There is a wealth of knowledge exploring the science behind our brains and why we do things, behavioural economics and how to optimise our lives, and the psychological motivations for not doing what we know is good for us. I’ve become an addict of this space, and love writing about it and pondering and questioning my motivations and routines. And there’s so much to be said for writing about a topic; it makes you honest, and it makes you question your assumptions, often resulting in new perspective and a new approach.

So in reading about routine, I got a bit obsessed with the origin of the word. Where did it come from? Does it have any particular meaning or relevance that will make it resonate in a  new way? Is routine the same as habit? Is habit the same as routine?

Routine is defined as ‘a customary or regular course of procedure’. It originated in Old French, meaning  “usual course of action, beaten path” (16c.), coming from  the word route, meaning, “way, path, course”.

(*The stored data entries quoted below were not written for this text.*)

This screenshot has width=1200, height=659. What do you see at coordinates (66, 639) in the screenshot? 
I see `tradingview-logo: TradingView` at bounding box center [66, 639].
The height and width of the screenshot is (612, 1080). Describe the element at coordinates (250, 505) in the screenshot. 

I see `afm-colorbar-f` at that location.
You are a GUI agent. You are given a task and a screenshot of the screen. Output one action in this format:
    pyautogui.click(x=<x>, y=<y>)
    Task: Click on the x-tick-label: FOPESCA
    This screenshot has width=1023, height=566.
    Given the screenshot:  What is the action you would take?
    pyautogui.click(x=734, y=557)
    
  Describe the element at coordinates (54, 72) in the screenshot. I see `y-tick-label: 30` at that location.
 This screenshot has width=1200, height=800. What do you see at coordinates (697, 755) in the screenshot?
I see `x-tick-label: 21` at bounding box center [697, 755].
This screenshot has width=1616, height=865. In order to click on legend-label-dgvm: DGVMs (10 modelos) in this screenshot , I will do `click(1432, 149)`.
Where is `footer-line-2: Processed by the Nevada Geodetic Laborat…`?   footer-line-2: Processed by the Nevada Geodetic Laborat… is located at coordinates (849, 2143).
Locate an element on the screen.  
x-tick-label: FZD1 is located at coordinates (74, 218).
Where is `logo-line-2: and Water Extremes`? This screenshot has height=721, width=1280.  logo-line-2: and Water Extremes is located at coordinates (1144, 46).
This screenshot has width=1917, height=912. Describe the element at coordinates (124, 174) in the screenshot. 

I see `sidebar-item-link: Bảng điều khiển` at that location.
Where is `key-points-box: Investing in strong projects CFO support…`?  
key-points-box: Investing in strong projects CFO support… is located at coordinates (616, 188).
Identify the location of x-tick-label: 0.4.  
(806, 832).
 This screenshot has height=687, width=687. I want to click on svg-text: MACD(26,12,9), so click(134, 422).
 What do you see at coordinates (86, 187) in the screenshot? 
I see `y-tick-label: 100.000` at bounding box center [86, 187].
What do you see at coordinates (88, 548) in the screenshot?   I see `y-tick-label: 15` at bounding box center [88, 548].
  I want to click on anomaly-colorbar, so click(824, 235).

Habit is defined as ‘an action done on a regular basis’ or ‘an action performed repeatedly and automatically, usually without awareness’.  It can be traced back to the Latin habeo – meaning, ‘I have, hold, keep’.

These backgrounds just made so much sense to me. We hold or keep our habits; we can’t let go of them without a fight, or a real sense of loss. We follow a usual course of action in our routine, made up of those habits that we hold on to, that we do without knowing, that we can’t imagine living without. We automatically progress down a path, waking up each day, doing what we do, living how we do, speaking to who we speak to, and constantly defining and refining our lives until all those building blocks build us into ourselves.

With these concepts in mind, there can be beneficial introspection and growth. There’s so many things I view in myself and others and question why it is done; why it is the norm; should we change it; and how do we change it. And this project of reflection and improvement is one I see being beneficial for a long time to come.